In 2010 Christopher Henry Gallery proudly presented Knitting is for Pus****, its first solo show of Polish-born New York-based artist Olek. Hundreds of miles of crocheted, weaved, and often recycled materials, forms, and spaces are the fabric from which the wild and occasionally functional structures of Olek's fantasylands were born. Olek has, in essence, reassessed the readymades of Marcel Duchamp. The gallery served as the “home base” for her exhibition, a multi-media sculptural environment, featuring an entire room completely covered in crochet. Additionally, the viewers/participants were able to follow her threads out of the gallery using a map to discover new objects added weekly she has crocheted and intertwined throughout the neighborhoods of NOLITA and L.E.S.

5'The Vandenberg – life bellow the surface'

Austrian photographer Andreas Franke transformed old sunken ship into an underwater art gallery. Twelve photo manipulations were encased in plexiglass and mounted on the starboard side using magnets. Vandenberg military ship is located 100 feet below the surface of the Atlantic Ocean in Key West, Florida.

6'WasteLandscape'

Glistening like the scales of a terrifyingly enormous sea creature, the bizarre landscape covering the floor of the Centquatre art space in Paris is delightfully surreal. WasteLandscape is an art installation in a former funeral home, made of 65,000 discarded CDs. Architect Clémence Eliard and artist Elise Morin collected the CDs and connected them into a reflective blanket using wire. Inflatable mounds provide the strange, evocative hills of the landscape.

7'Complex Shit'

This giant inflatable dog turd by American artist Paul McCarthy was exhibited at the garden of a Swiss museum. The art work, titled “Complex Shit” and which is the size of a house, blew away from the exhibition, bringing down a power line and breaking a greenhouse window before it landed again. The wind carried it 200 metres (yards) from the Paul Klee Centre in Berne before it fell back to Earth in the grounds of a children's home.

8'Tape Vienna'

It's a spider web so large, a human family could set up furniture and make a home inside of it. But this stunningly sticky creation is no work of nightmarish monster spiders – it's an art installation made of packing tape by design collective For Use/Numen.

With its long, hollow tubes suspended five feet in the air from surrounding walls and pillars, the packing tape cocoon is like a giant artistic bounce house/jungle gym for adults, who can crawl inside and lounge around, comfortably supported by 117,000 feet and 100 pounds of tape.

9'The Truvia Voyage of Discovery'

Ever wanted to row around a pea-green pond while quaffing a cocktail and enjoying the sights across central London? Welcome to one of the strangest boating experiences this capital has seen. The Truvia Voyage of Discovery art installation on the roof of Selfridges is part of a marketing campaign aimed at launching a new natural sweetener onto the British market.

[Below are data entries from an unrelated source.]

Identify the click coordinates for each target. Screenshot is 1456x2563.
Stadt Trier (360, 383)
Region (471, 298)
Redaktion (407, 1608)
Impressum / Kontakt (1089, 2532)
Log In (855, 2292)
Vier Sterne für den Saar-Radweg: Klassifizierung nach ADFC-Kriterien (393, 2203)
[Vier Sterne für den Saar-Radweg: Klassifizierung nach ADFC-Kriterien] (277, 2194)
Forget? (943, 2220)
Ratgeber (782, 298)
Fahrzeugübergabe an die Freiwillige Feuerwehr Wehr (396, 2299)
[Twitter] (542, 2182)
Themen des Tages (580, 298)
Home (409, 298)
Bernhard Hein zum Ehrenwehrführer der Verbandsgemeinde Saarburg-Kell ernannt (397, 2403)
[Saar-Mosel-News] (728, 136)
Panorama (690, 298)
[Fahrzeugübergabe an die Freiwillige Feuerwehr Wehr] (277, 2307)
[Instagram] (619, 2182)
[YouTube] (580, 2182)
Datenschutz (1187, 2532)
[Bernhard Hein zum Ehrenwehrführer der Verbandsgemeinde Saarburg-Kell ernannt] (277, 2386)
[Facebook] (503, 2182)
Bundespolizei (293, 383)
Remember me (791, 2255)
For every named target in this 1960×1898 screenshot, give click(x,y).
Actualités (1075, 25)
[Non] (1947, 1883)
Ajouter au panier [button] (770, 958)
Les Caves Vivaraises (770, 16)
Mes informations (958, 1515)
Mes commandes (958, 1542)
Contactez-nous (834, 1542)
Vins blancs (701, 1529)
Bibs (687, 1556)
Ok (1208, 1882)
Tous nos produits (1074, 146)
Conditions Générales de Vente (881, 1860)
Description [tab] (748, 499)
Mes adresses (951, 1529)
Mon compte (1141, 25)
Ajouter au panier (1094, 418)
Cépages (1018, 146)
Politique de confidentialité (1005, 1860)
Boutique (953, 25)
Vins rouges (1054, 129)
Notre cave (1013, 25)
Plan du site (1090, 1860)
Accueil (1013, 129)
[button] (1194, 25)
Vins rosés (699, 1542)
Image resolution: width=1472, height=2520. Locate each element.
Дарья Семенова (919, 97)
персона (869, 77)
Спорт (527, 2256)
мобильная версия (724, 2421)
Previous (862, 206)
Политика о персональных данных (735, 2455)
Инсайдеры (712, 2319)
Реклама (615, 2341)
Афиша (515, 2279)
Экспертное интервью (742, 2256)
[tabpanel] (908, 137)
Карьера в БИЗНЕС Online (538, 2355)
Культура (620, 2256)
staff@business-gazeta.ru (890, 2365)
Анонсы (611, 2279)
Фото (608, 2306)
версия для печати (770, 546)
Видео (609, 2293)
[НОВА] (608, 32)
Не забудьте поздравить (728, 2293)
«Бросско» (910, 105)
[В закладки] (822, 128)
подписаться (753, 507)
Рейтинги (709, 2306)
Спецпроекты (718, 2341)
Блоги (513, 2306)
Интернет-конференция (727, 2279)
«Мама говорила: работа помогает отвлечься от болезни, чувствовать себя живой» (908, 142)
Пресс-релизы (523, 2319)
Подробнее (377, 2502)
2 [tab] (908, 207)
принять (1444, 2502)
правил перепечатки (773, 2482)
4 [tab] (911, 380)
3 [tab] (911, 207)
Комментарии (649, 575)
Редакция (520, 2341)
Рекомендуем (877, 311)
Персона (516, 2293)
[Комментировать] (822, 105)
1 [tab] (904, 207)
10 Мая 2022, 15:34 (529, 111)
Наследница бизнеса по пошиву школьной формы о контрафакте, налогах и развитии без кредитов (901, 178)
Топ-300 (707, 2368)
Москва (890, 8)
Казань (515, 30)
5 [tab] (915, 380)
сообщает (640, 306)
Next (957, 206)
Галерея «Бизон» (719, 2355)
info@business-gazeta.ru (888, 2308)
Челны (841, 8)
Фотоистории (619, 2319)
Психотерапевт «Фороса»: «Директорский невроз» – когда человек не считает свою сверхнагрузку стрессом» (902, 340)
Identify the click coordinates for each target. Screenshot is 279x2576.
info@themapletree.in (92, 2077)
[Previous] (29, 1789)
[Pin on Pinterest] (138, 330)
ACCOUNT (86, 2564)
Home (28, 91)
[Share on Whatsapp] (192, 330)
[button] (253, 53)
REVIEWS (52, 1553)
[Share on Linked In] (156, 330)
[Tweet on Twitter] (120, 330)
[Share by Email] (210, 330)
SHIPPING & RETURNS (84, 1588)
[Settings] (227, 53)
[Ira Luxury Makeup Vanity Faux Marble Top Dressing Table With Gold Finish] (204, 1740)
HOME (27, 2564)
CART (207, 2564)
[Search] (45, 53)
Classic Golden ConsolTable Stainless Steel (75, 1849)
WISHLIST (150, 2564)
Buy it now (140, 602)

It has been lovingly put together by Bompas & Parr who have faced quite a few challenges to get this off the ground. Getting to the roof itself requires a special lift covered in classic books including Treasure Island and Fear Of Flying. The roof itself is below a specially-built platform upon which a boating lake (with twelve boats, a waterfall, a cocktail booth and a lifeguard) and a cocktail bar have been mounted.

10'Mind Your Step'

Not the first 3D chalk art installation, but most certainly one of the coolest. It was created by Erik Johansson and designed to look like "a large hole in the middle of Sergels torg public square in Stockholm, Sweden.